# Your objective
Retype the items in the part that opens with the line containing "The width and height of the screenshot is (924, 1309)." and closes with the line containing "Click the question mark icon in Help", keeping every character the same.
== Data entries ==
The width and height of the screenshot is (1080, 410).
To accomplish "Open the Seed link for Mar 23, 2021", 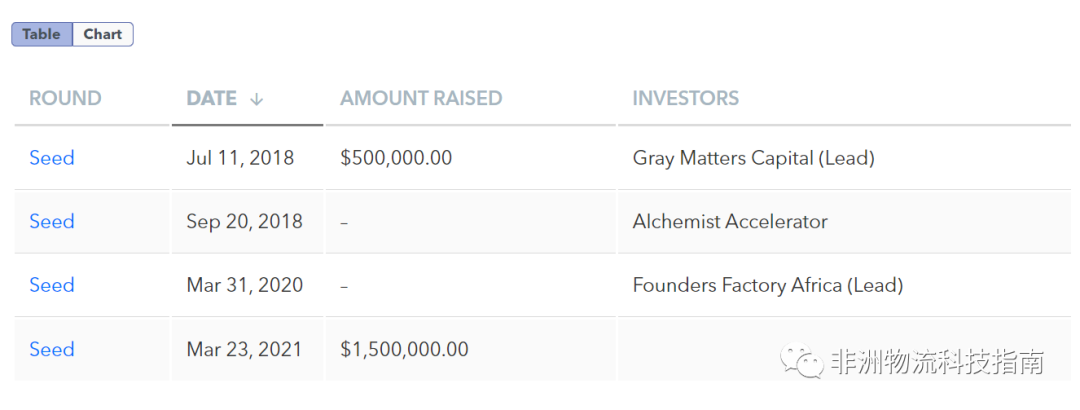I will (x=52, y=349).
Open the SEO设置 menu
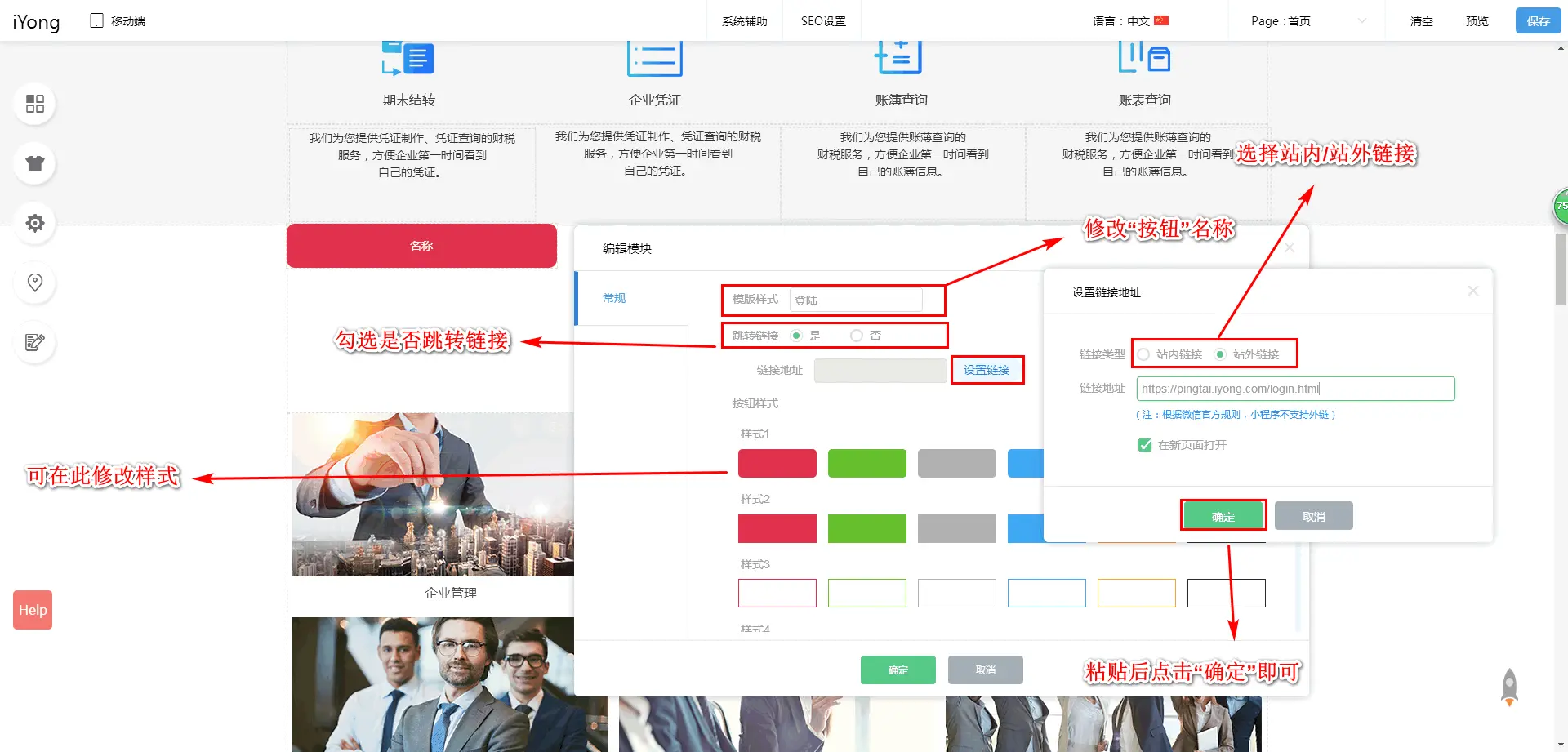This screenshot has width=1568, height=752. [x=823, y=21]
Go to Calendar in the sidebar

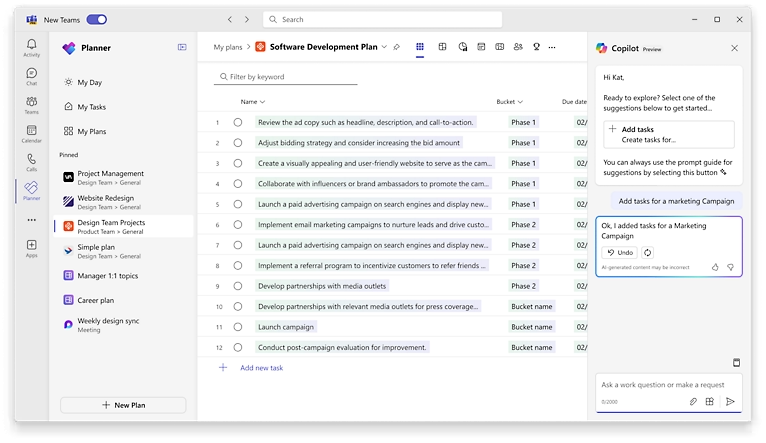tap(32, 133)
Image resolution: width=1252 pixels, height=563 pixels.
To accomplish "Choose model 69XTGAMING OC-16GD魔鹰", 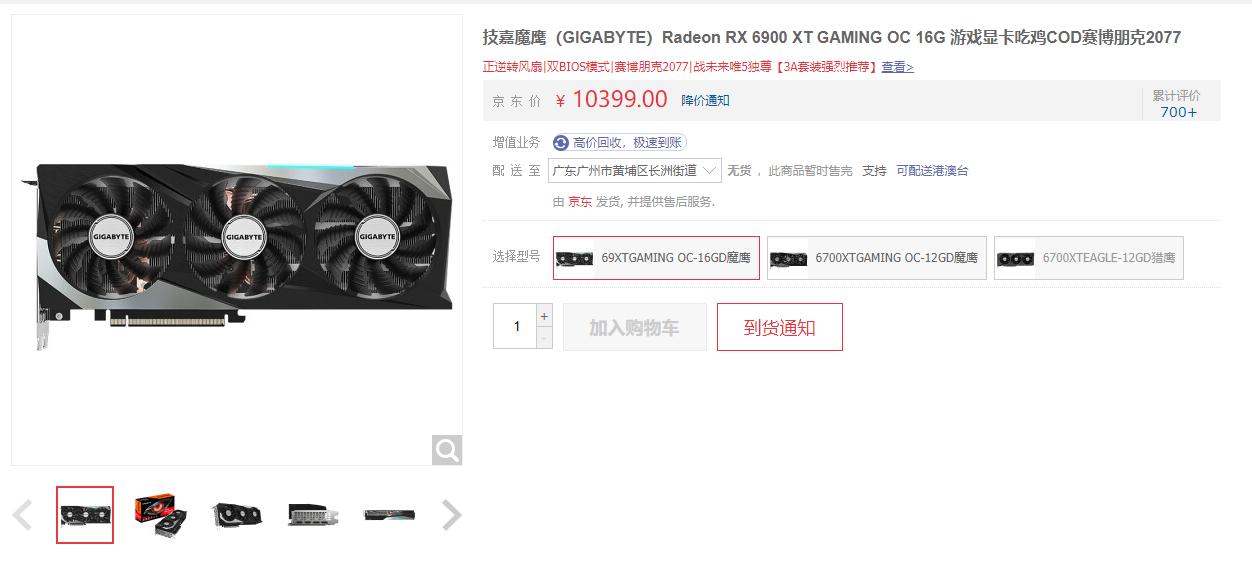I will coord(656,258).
===
== Data entries ==
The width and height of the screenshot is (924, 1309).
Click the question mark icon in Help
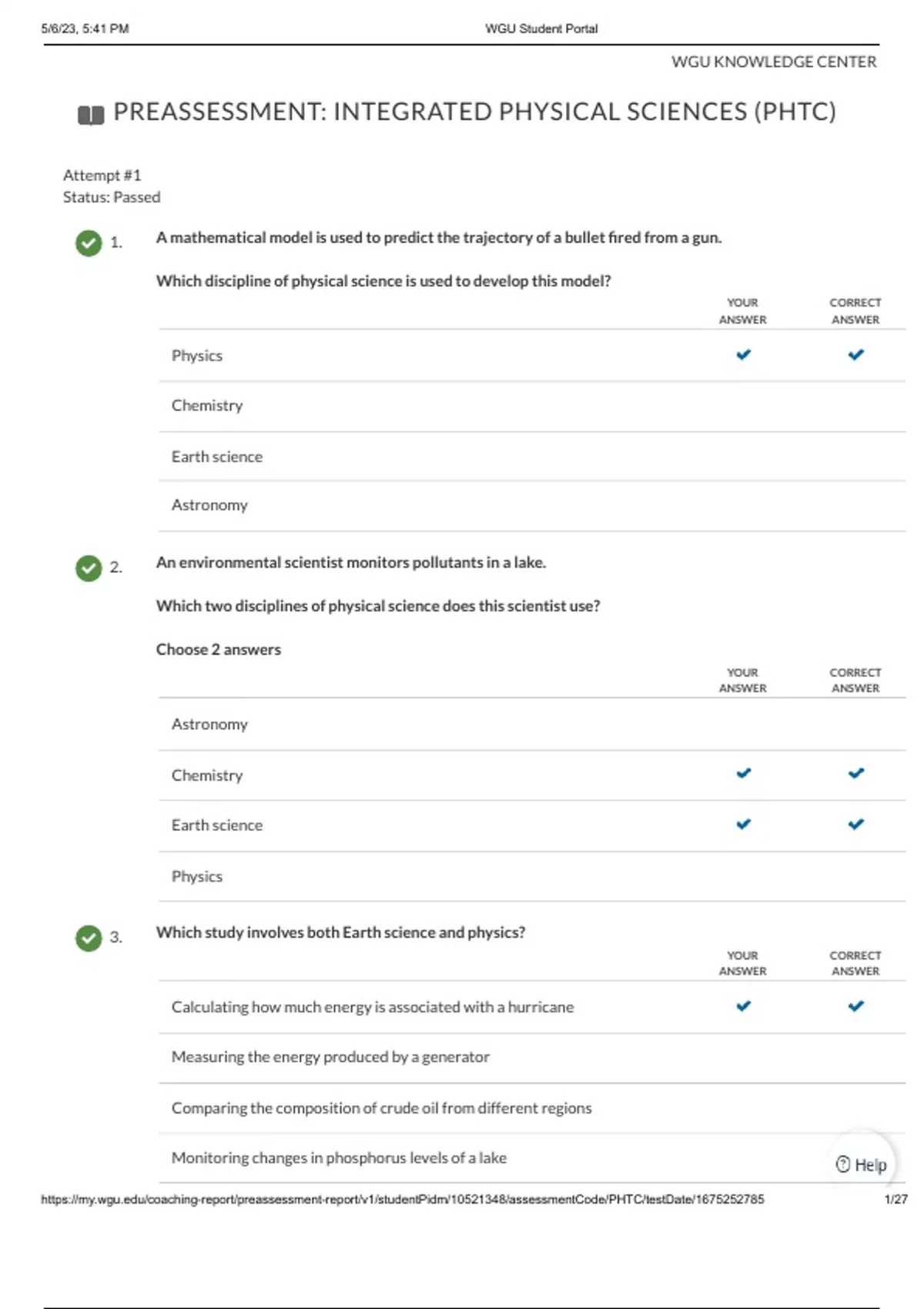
===
# Task response
The width and height of the screenshot is (924, 1309).
Click the question mark icon in Help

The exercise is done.